Asim Alam dans les vestiges de sa maison. Jules Motte

Les inondations qui affectent le pays depuis le 28 juillet ont fait plus de 6 millions de sans abris. L’aide humanitaire manque et la communauté internationale peine à réunir les 460 millions d'euros demandés par l'ONU. Reportage dans les districts de Nowshera et Charsaddah, deux villes parmi les plus affectées du pays.

Une pile de vieilles cassettes audio, des bracelets, deux poignées de grains mouillés… Asim Alam a précautionneusement déposé sa récolte sur une couverture boueuse. Les pieds dans l’eau, l’homme continue de fouiller la vase qui constituait auparavant sa maison. A ses côtés, son cousin Tahseenulah rassemble leur principale fortune: les poutres en bois qui formaient la charpente de leur habitation et qui serviront à reconstruire.

Les 19 membres de la famille Alam partageaient une maison en torchis. Comme les 120 autres huttes du genre dans le village de Pashtoon Garhi, elle a été rasée par les torrents de boue. «Il était une heure du matin. Ma femme a entendu le bruit de la rivière qui grondait, elle m’a réveillé. On est vite sortis avec les enfants. J’ai voulu revenir en arrière pour emporter quelques affaires, mais l’eau arrivait déjà à la hauteur de mon cou. A ce moment-là, la maison s’est désintégrée devant mes yeux», se souvient Asim.

Le village de Pashtoon Garhi, à deux heures de route d’Islamabad, a eu de la chance: aucun villageois n’est mort le soir de l’inondation. Mais les champs sont dévastés, la récolte qui devait avoir lieu à l’automne perdue, le bétail décimé… les paysans ne savent pas comment ils vont passer l’hiver. «Ajmal et moi, on possédait quinze vaches en commun, se lamente Tahseenulah, en vendant leur lait, on pouvait faire vivre confortablement nos femmes et nos enfants. Mais maintenant, treize d’entre elles sont mortes, noyées. C’est une catastrophe».

▸ **Entrées fournies**
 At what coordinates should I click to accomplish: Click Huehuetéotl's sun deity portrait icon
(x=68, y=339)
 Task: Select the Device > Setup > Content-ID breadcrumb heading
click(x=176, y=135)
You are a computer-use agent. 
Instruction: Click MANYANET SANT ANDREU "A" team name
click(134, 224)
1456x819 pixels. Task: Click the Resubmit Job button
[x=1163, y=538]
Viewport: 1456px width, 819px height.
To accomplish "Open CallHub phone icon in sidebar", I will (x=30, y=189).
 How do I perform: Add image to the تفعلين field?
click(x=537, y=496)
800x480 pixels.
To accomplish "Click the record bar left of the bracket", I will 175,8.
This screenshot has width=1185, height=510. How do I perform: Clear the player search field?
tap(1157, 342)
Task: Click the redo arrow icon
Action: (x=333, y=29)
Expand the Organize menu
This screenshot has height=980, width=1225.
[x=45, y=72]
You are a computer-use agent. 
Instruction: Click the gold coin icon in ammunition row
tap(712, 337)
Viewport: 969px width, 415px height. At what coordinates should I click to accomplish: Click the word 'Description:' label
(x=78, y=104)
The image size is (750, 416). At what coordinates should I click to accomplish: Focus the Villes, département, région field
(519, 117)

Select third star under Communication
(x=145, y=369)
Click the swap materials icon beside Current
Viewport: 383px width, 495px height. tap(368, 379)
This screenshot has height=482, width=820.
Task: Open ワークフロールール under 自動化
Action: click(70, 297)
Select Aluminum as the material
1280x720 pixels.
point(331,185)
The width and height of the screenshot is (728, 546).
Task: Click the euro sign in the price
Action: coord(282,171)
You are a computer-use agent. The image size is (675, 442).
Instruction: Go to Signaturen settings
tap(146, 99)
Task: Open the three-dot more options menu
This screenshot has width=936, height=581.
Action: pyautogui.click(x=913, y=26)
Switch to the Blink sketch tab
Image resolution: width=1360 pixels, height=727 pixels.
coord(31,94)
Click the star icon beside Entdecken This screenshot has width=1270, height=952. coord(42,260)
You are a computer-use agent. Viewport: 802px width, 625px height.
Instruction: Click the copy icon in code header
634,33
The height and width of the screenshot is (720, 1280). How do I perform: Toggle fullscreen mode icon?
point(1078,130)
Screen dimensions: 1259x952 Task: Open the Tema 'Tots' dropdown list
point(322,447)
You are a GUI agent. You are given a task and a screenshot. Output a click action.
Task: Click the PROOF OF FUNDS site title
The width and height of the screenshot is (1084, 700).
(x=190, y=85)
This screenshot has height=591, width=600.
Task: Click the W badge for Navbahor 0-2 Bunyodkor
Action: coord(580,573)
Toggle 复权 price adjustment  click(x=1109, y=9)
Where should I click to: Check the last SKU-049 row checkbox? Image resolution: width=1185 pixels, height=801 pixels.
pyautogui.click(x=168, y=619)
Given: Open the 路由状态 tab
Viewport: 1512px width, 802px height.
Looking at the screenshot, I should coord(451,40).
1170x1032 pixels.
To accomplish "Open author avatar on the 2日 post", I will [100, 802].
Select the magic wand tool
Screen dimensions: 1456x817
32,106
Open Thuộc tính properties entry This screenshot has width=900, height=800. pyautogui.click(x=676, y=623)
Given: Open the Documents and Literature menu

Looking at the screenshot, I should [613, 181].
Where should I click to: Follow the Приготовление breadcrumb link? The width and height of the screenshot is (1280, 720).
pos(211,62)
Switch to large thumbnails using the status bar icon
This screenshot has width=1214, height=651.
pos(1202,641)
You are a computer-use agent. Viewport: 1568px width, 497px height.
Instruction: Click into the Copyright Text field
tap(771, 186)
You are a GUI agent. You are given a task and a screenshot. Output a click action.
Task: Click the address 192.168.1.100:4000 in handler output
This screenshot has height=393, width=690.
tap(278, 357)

▸ **Consigne 1**
D'après le reportage sur les inondations, combien de vaches Tahseenulah et Ajmal possédaient-ils en commun ?
▸ **Consigne 2**
Poursuivez le reportage sur les inondations à partir de sa dernière phrase.

▸ **Réponse 1**
Ils possédaient quinze vaches en commun.

▸ **Réponse 2**
Laissés pour compte de l’assistance humanitaire

Au même moment, au centre du village, le UNHCR [Haut Commissariat pour les réfugiés] et une association pakistanaise organisent une distribution de tentes et de matériel de cuisine. Des dizaines de pères de famille se bousculent à l’entrée de l’école publique, réquisitionnée pour l’occasion.

Tous savent qu’il n’y en aura pas pour tout le monde. «Ils vont donner seulement 75 tentes, se plaint l’un des hommes, alors que notre village compte plus de 6000 habitants.» De l’aveu même du coordinateur local, Mueed Khan, Pashtoon Garhi est l’un des derniers hameaux de la zone à recevoir de l’aide: «Ici, ne vivent que des paysans… aucun politicien, personne d’important pour aller tirer des ficelles et demander de l’attention et de l’aide».

Malgré la foule qui se presse autour des camions venus de la capitale, certains habitants ne s’y intéressent pas et continuent de fouiller dans les vestiges de leurs maisons. «On sait qu’il y a une distribution là-bas», répond Ayoub, le père de famille. «Mais les organisateurs contrôlent les identités de ceux qui demandent, pour ne pas donner deux fois à la même famille. Et nous, on n’a plus aucun papier d’identité, la boue a tout emporté… donc on ne reçoit rien.»

Comme la plupart des sinistrés du village, Ayoub et ses enfants ont trouvé refuge chez des proches, à quelques kilomètres. Plus que l’aide du gouvernement ou des organisations humanitaires, dans cette région Pachtoune c’est la solidarité familiale et clanique qui permet aux déplacés de survivre.

Une population prise au dépourvu

«Ce qui est particulier avec ces inondations, c’est que les Pakistanais n’avaient pas vu ça depuis 80 ans», commente Jean-Marc Favre, le ‘coordinateur inondations’ du CICR [Comité International de la Croix-Rouge] dans le pays. «Contrairement à l’Inde ou au Bangladesh où ce genre d’événement est récurrent, ici une ou deux générations ont vécu sans connaître de grave inondation. Du coup, il n’y a aucun mécanisme dans la société pour faire face à la crise.»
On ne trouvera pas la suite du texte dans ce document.